[Input for this task — start]
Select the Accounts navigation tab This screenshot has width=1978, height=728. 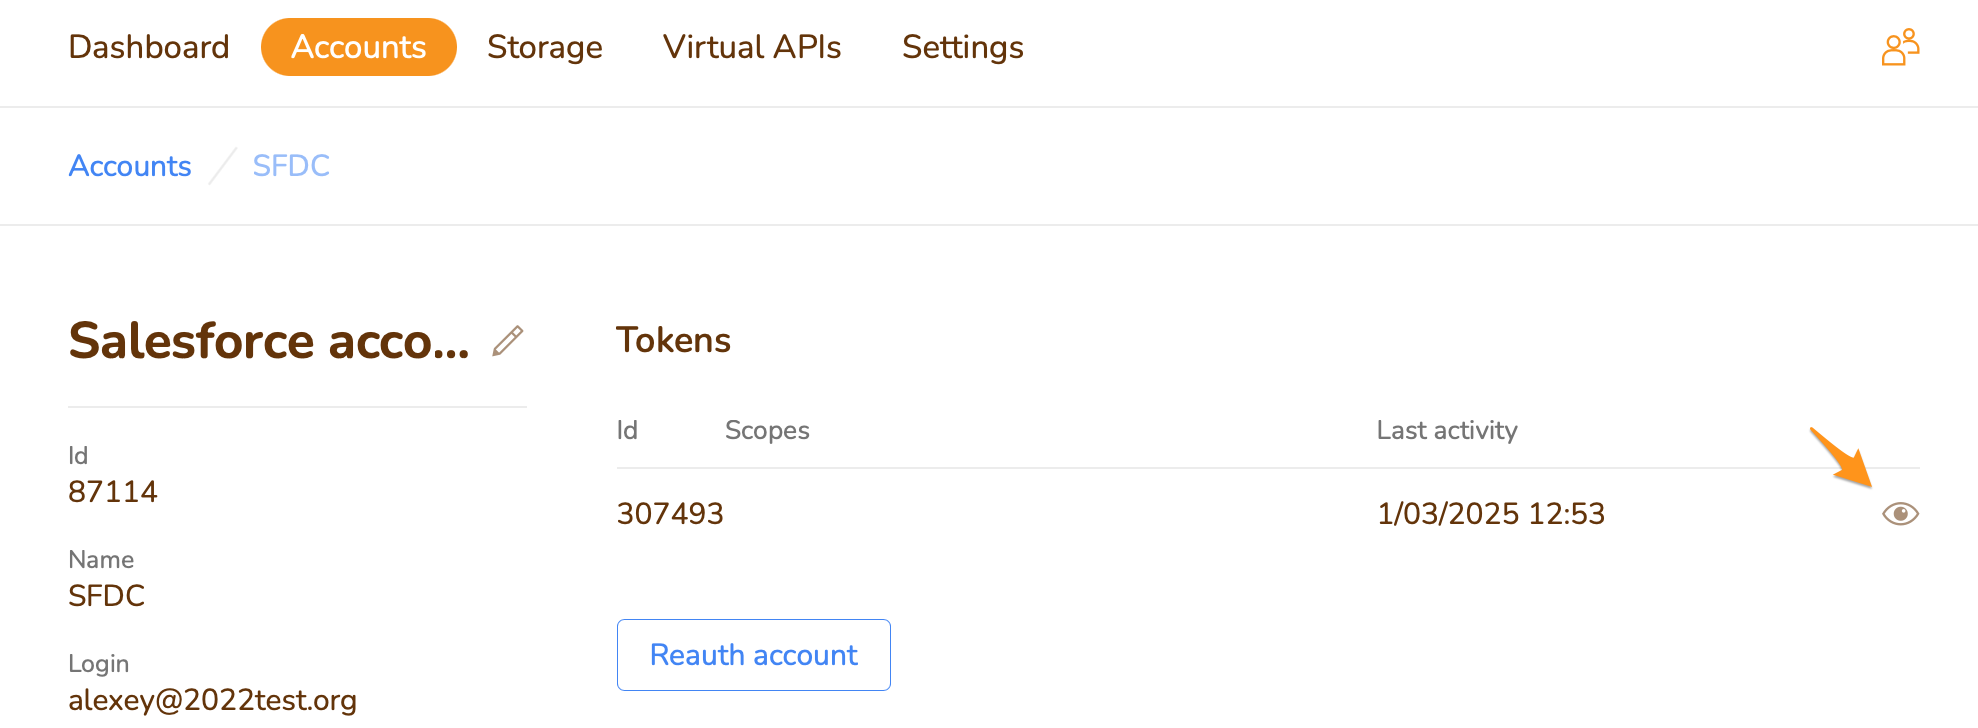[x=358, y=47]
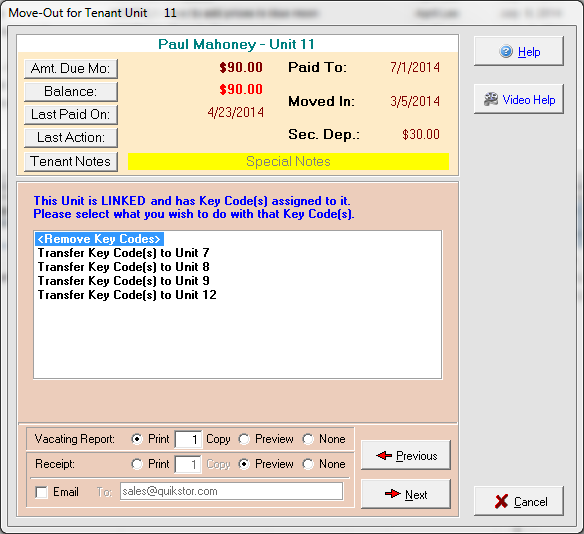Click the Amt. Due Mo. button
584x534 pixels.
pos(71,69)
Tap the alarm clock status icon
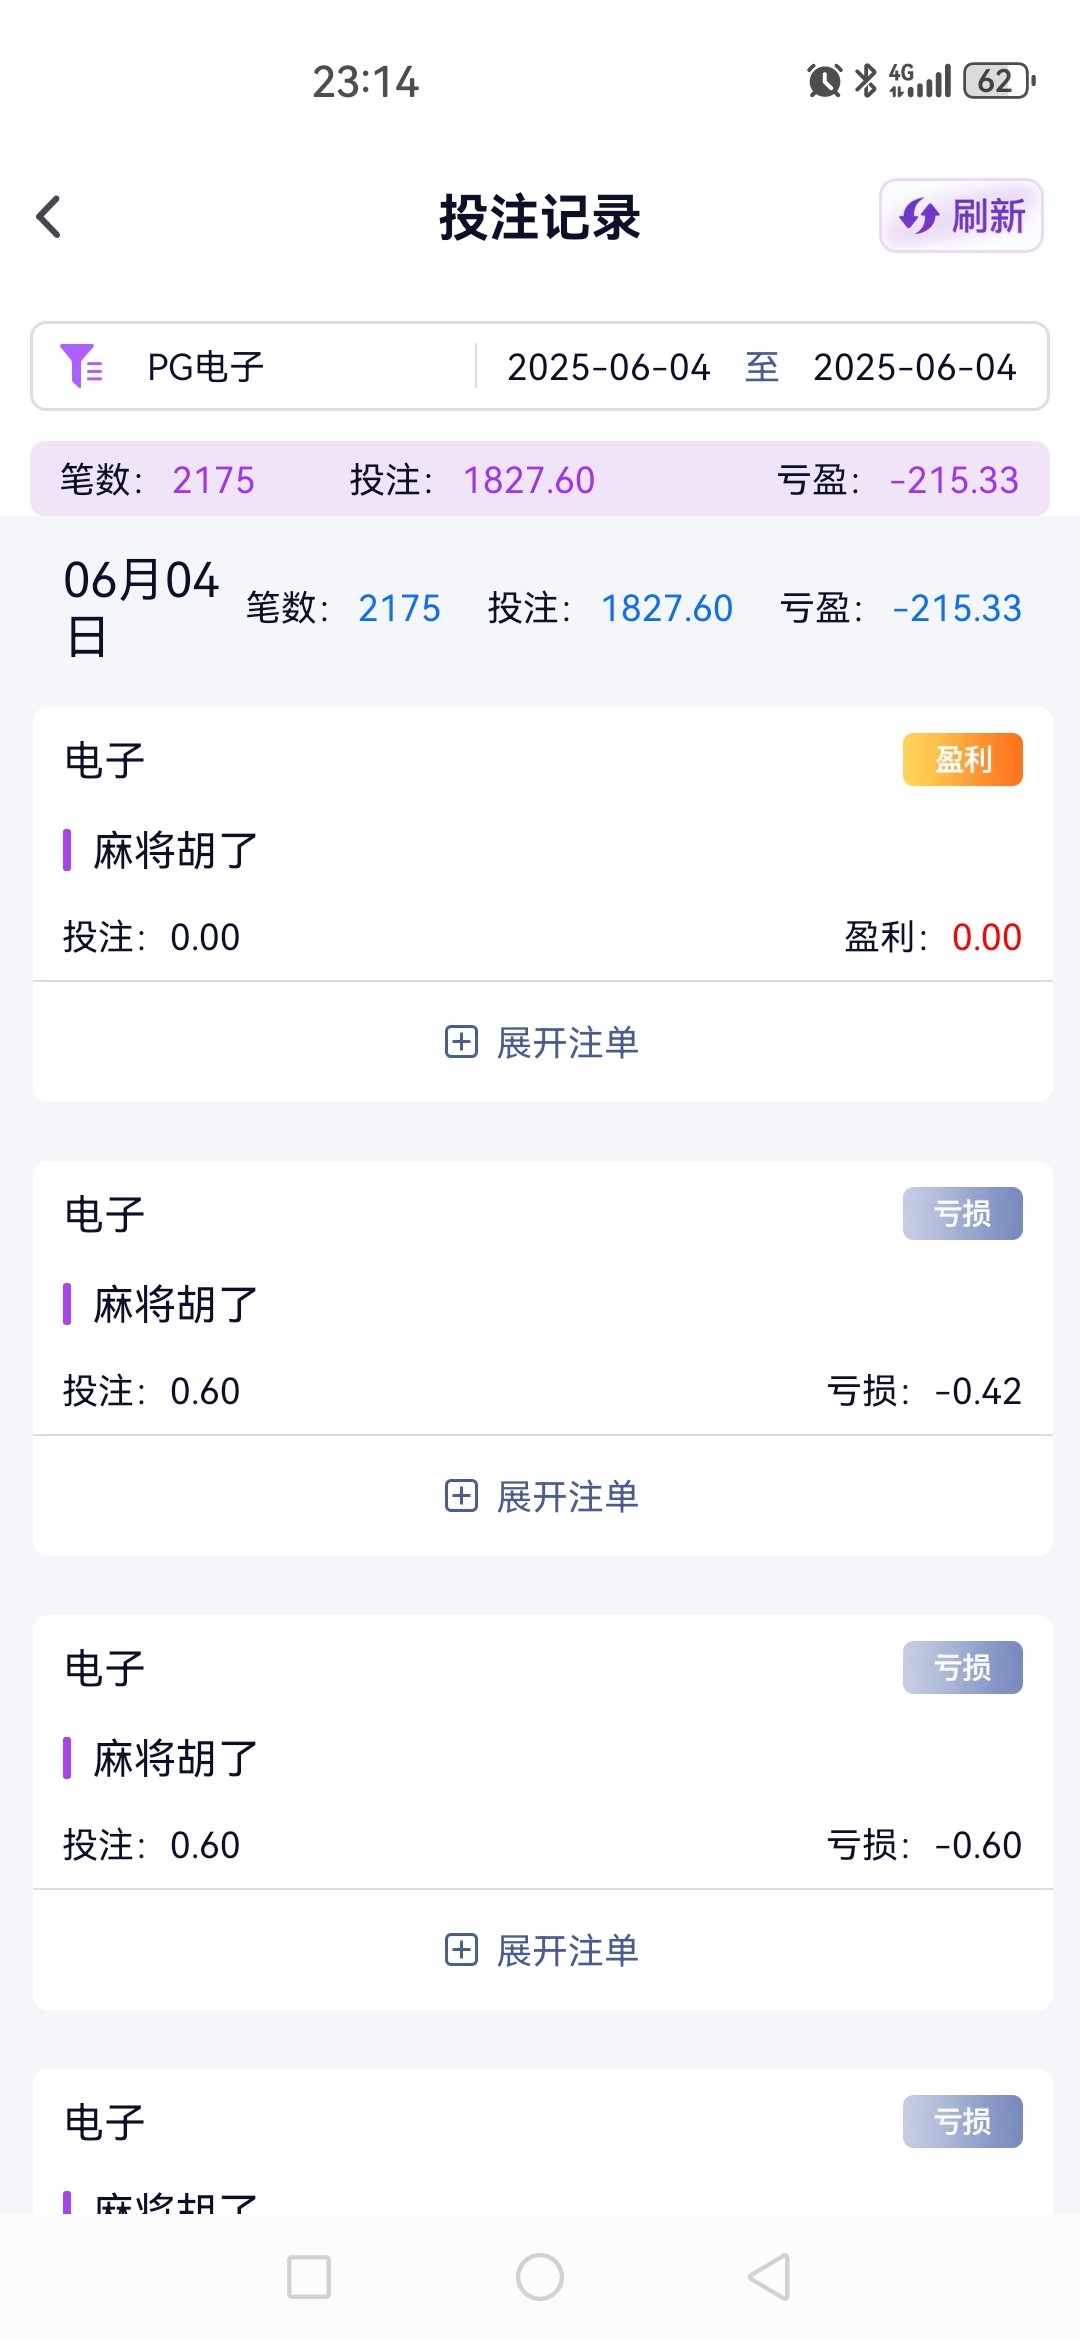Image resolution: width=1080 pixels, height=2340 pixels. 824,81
[Input for this task — finish]
[Input for this task — start]
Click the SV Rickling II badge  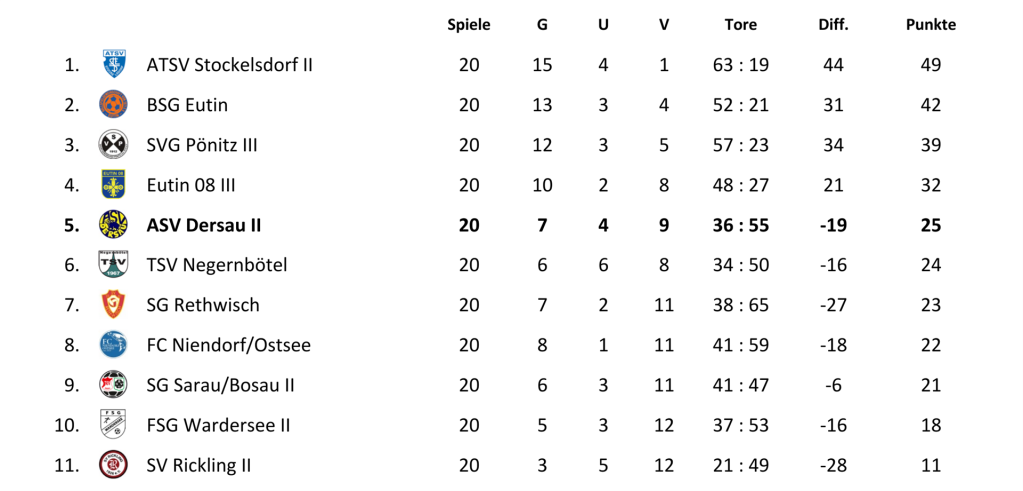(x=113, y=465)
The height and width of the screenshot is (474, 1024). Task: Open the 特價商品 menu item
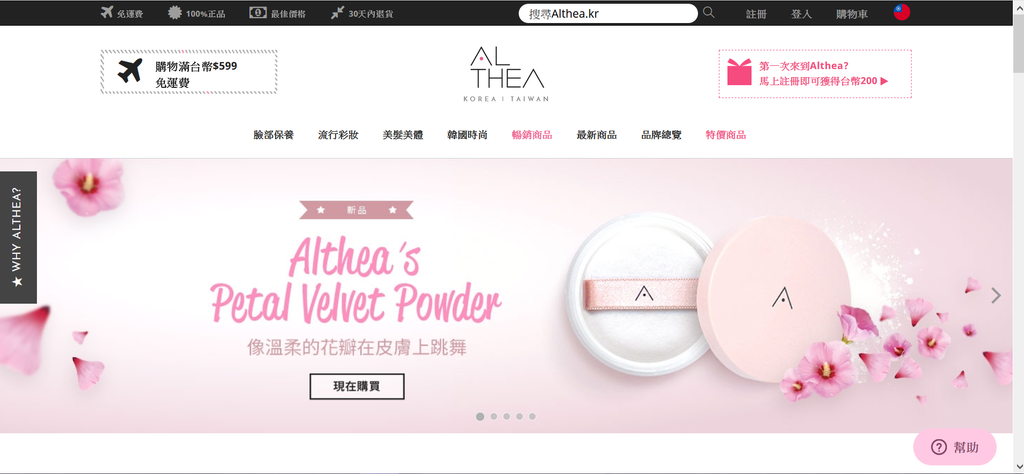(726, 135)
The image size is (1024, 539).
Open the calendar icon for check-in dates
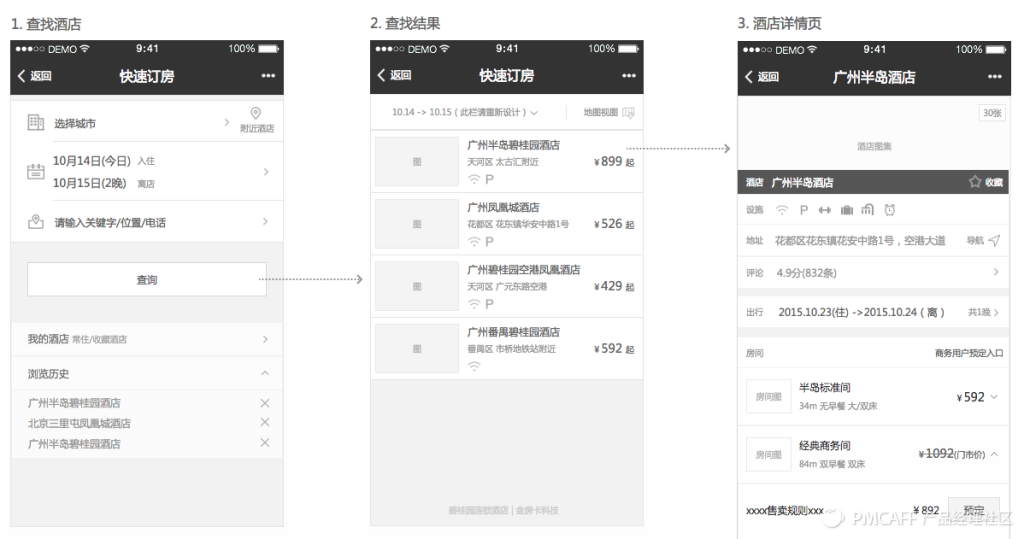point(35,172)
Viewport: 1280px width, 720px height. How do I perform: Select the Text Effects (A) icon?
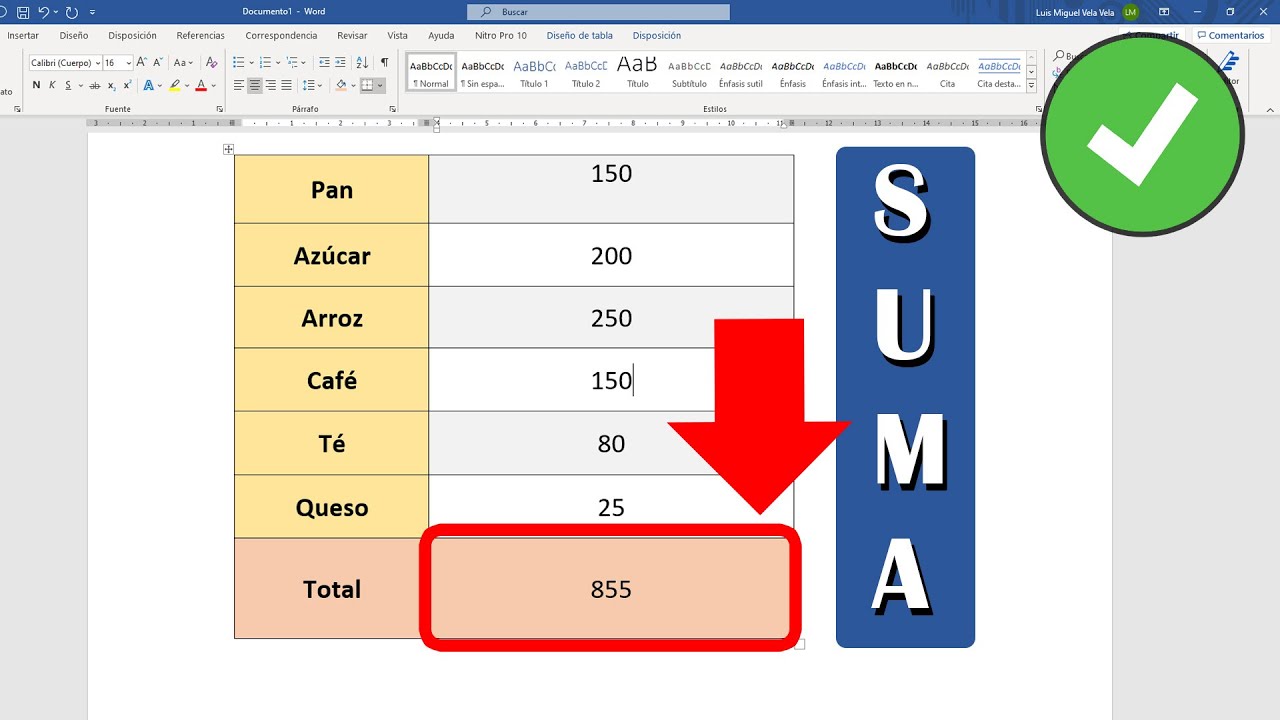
[Input for this task — finish]
About this exercise – Skipping the pictures, print the lines in the listing above exactly as written, starting at the line with "The image size is (1024, 539)." and ending at the line with "Viewport: 1280px width, 720px", both included.

Solution for this task –
The image size is (1024, 539).
Open the calendar icon for check-in dates
point(35,172)
Viewport: 1280px width, 720px height. How do I perform: Select the Text Effects (A) icon?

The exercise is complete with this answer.